Il nostro stomaco, ad un tratto, ha cominciato a brontolare e reclamare qualche delizia cinese. La scelta di un ristorante, in un luogo come questo, e' impresa ardua.

Dovunque ci si giri, i propri occhi incontrano invitanti ristorantini dalle vetrine altrettanto allettanti, in cui sono esposte fedelissime riproduzioni in plastica dei piatti e delle specialita' servite nel locale in questione.

Non appena eravamo sicuri d'aver trovato il posto giusto dove rifocillarci con gran piacere, ecco che poco piu' in la' intravedevamo un altro localino ancora piu' invitante del precedente.

E' in questo clima d'indecisione, di crescente appetito misto a curiosita' e voglia di scovare il ristorante "migliore di tutti" che finalmente siamo approdati, sempre per puro caso, in un localino a due piani dove, all'entrata, giovani cameriere ci hanno accolti con molta affabilita'.

Io ero un po' accigliata poiche' avrei voluto andare nel ristorantino accanto, ma mio marito era incuriosito dal suddetto locale e cosi' ho ceduto. E ho fatto bene, anzi benissimo.

Abbiamo mangiamo splendidamente bene e abbiamo speso una cifra a dir poco irrisoria. Le portate continuavano ad arrivare senza sosta, ed ogni piatto era una piacevole scoperta o riscoperta.

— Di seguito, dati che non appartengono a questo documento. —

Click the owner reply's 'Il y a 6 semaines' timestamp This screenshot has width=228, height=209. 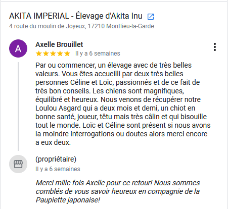click(58, 169)
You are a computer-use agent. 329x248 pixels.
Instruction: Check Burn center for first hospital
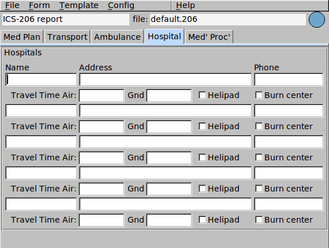(x=259, y=95)
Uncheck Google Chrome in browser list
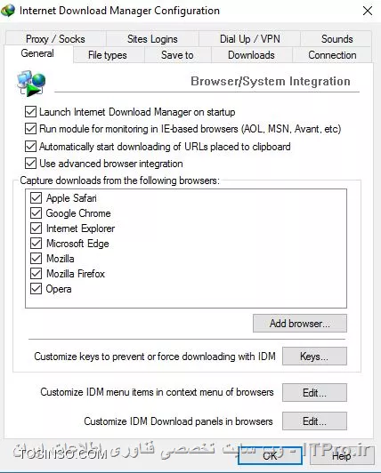 tap(36, 213)
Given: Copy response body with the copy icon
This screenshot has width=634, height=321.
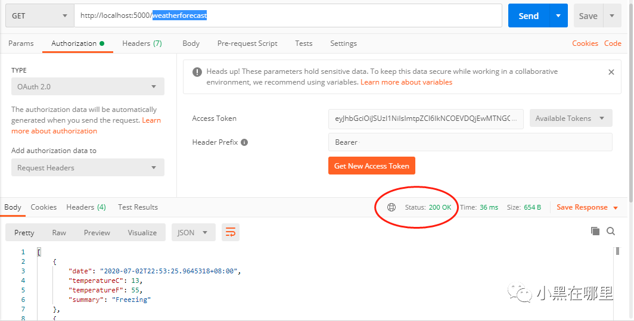Looking at the screenshot, I should pos(595,231).
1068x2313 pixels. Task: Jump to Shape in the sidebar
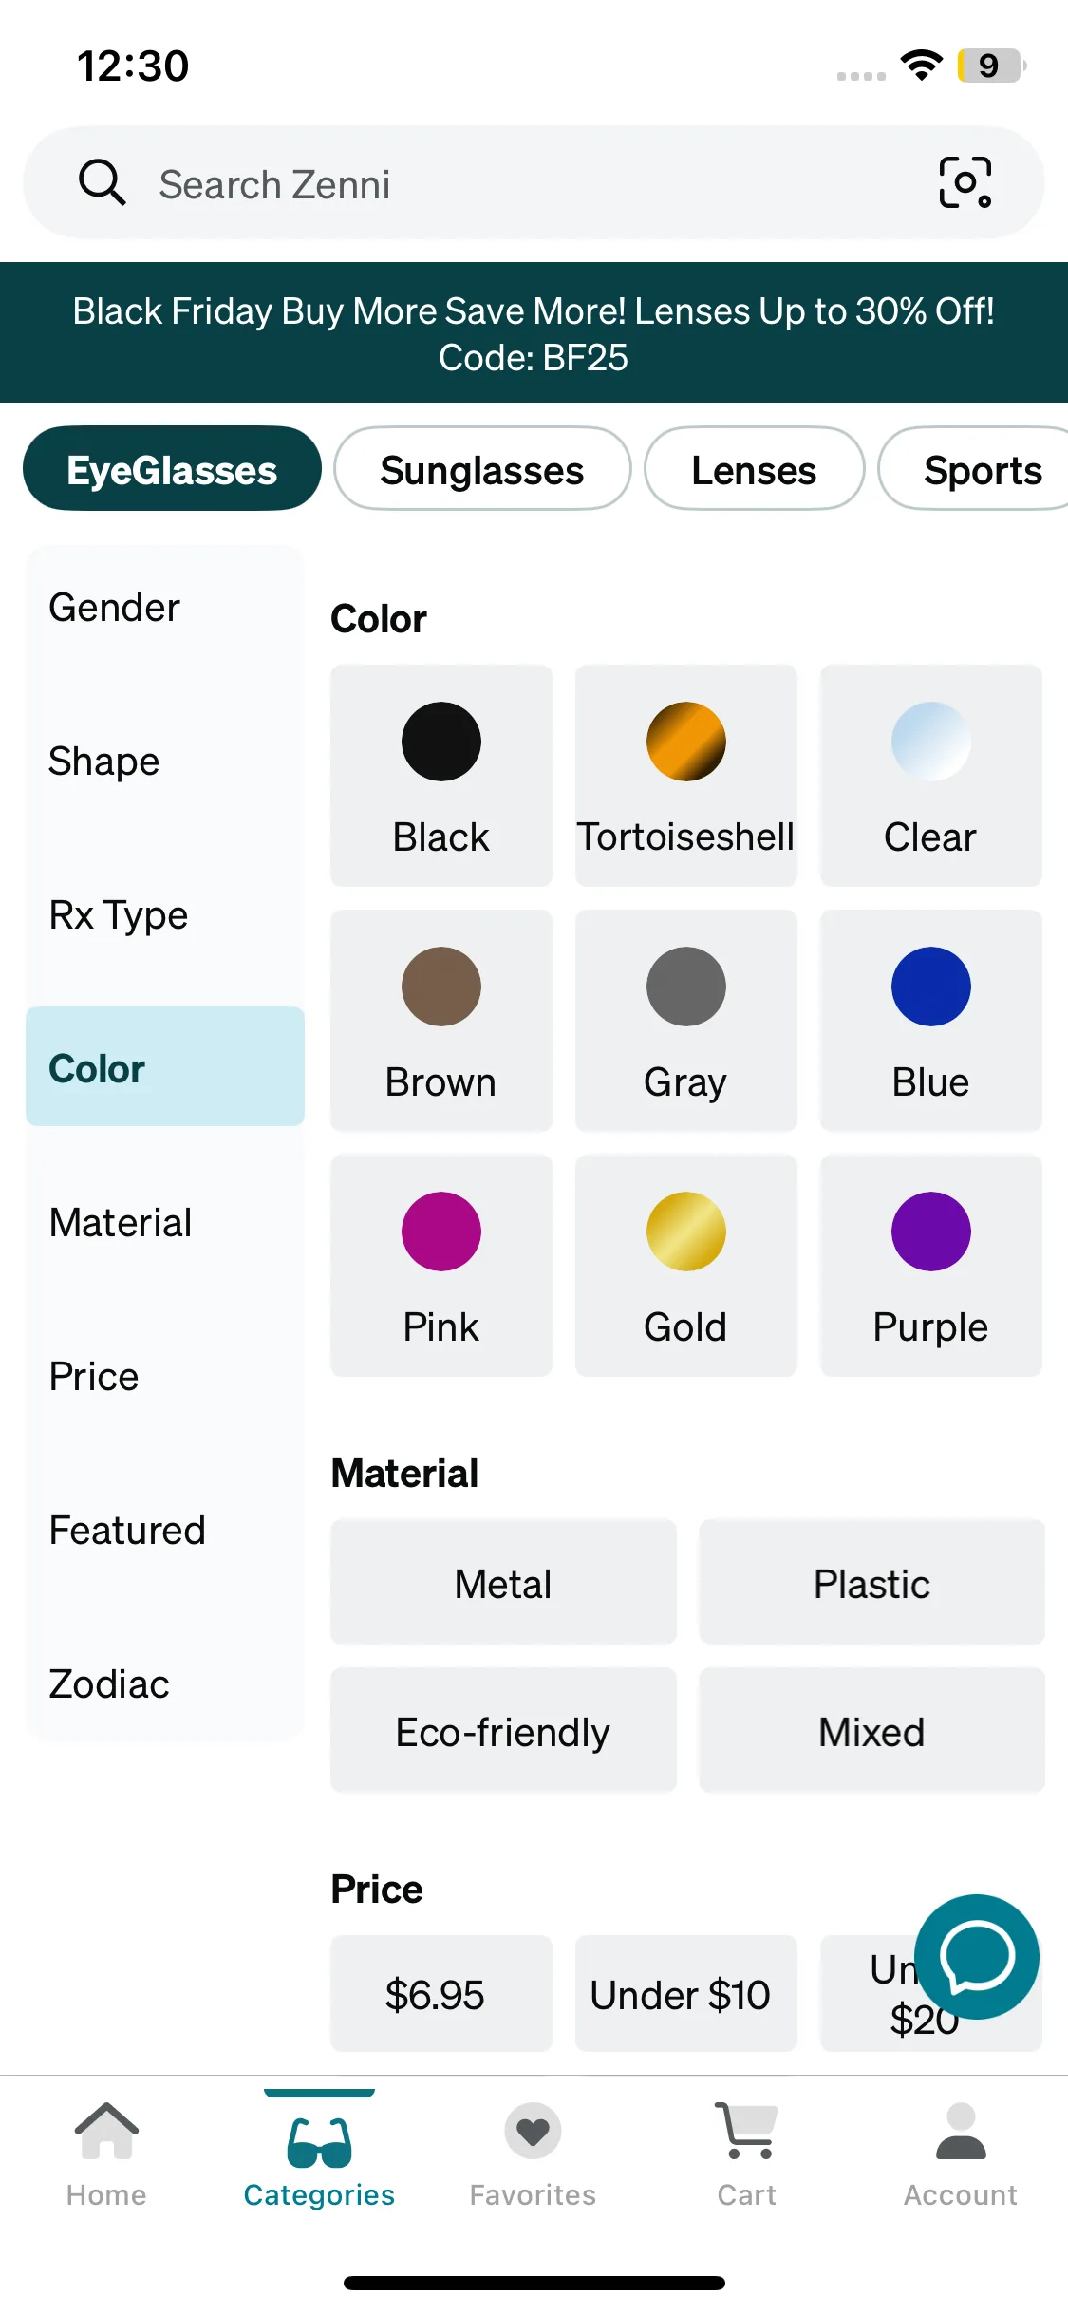click(x=104, y=762)
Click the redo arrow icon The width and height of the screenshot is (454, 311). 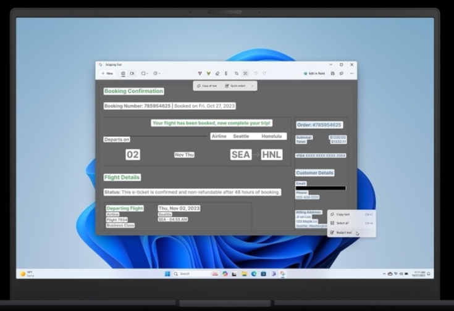[264, 73]
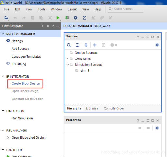Expand Open Elaborated Design
167x157 pixels.
pyautogui.click(x=8, y=137)
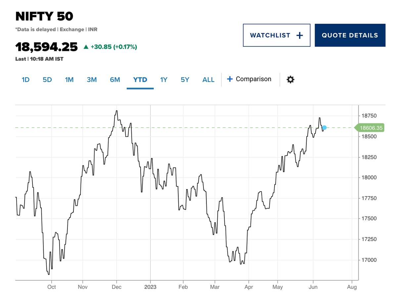Switch to the 1Y chart range
Viewport: 397px width, 300px height.
163,79
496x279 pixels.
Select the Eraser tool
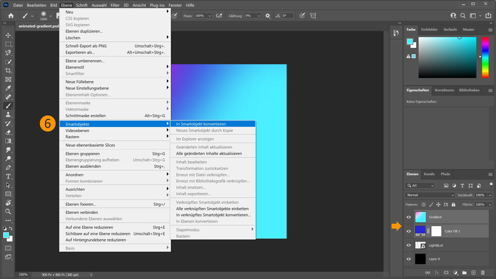pos(8,132)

Saporite zuppe, coloratissimi piatti di riso alla cantonese, fragranti verdure miste saltate in padella, raffinati dian xin (noti anche col nome cantonese di dim sum - antipasti e fagottini misti farciti di carne, verdure, pesce), spaghettini trasparenti di riso in brodo, e tanto altro ancora.

Ogni singolo piatto era piu' squisito dell'altro. Era difficile decidere quale fosse il migliore.
Siamo andati via, soddisfatti e con la pancia piena, giurando di ritornare, anche se so gia' che la prossima volta che ci ritroveremo a Yokohama Chukagai, lo charme irresistibile di questo incantevole quartiere, ci spronera' a tornare alla ricerca di un altro angolino di paradiso culinario...cinese ovviamente!